Write out, word for word, the part of the HGV/GBV-C sequence analysis passage that opens with the words containing "Each base position" and closes with "form stem-loop structures.".

## Extract
┄┄┄┄┄┄┄┄┄┄┄┄┄┄┄┄┄┄┄┄

Each base position in sequence alignments of HGV/GBV-C was screened for covariance by comparison with each downstream base. Sequences were scanned for downstream potential base pairings to each variable nucleotide position in the alignment, in which nucleotide substitutions in one sequence were matched and contributed to base pairing with the complementary site. G · U pairing were scored as 0.8 of Watson-Crick pairing, and the identification of a match required a mean score of 0.84 per sequence. After identification of complementary covariant sites, the maximum number of base pairings between nucleotides surrounding the site was scored using a sliding window of 7 bases from positions −7 to +7 from the site. Five or more consecutive complementary sites could potentially form stem-loop structures.

Sequence software.

All sequence randomization and nucleotide distance measurements were performed with the Simmonic 2000 package. Programs for measurement of synonymous variability and for covariance screening are available from the authors.

RESULTS

Relationship between rate of sequence change and divergence.

┄┄┄┄┄┄┄┄┄┄┄┄┄┄┄┄┄┄┄┄

## Stored data
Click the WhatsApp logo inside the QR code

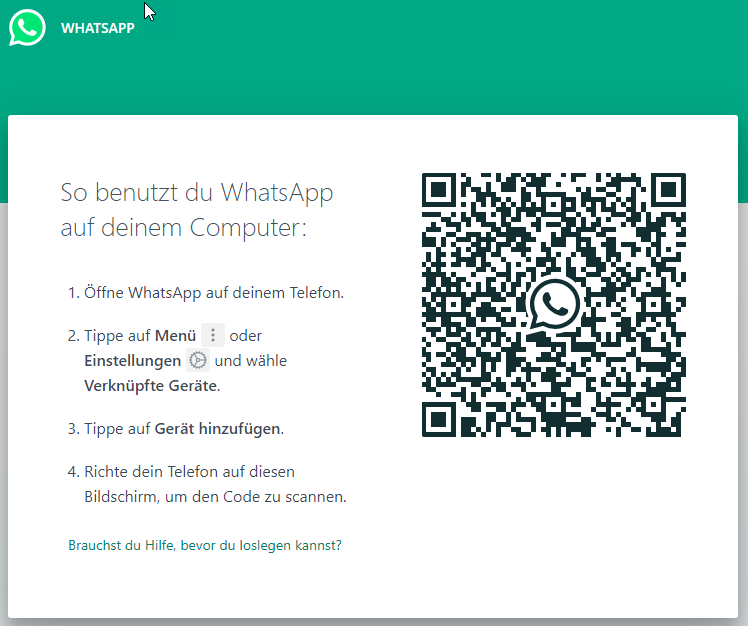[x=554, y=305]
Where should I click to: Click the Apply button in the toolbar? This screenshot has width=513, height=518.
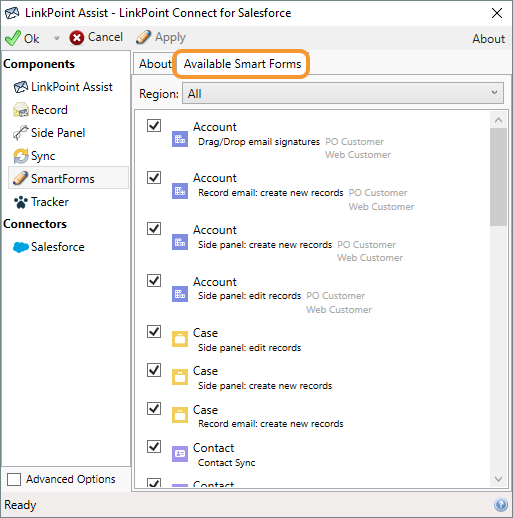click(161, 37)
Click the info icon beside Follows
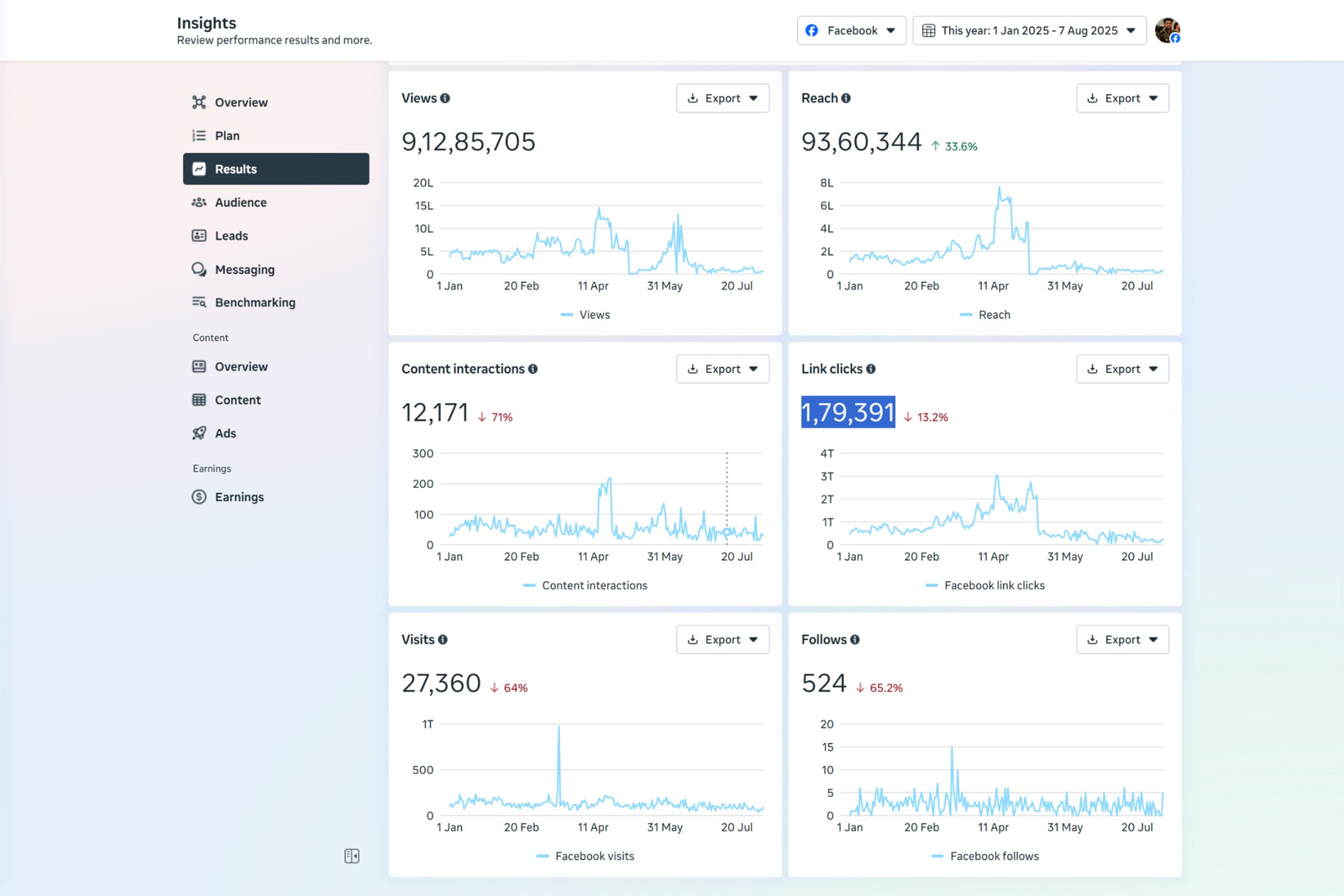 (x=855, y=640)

┄┄┄┄┄┄┄┄┄┄┄┄┄┄┄┄┄┄┄┄

## Task answer
Each base position in sequence alignments of HGV/GBV-C was screened for covariance by comparison with each downstream base. Sequences were scanned for downstream potential base pairings to each variable nucleotide position in the alignment, in which nucleotide substitutions in one sequence were matched and contributed to base pairing with the complementary site. G · U pairing were scored as 0.8 of Watson-Crick pairing, and the identification of a match required a mean score of 0.84 per sequence. After identification of complementary covariant sites, the maximum number of base pairings between nucleotides surrounding the site was scored using a sliding window of 7 bases from positions −7 to +7 from the site. Five or more consecutive complementary sites could potentially form stem-loop structures.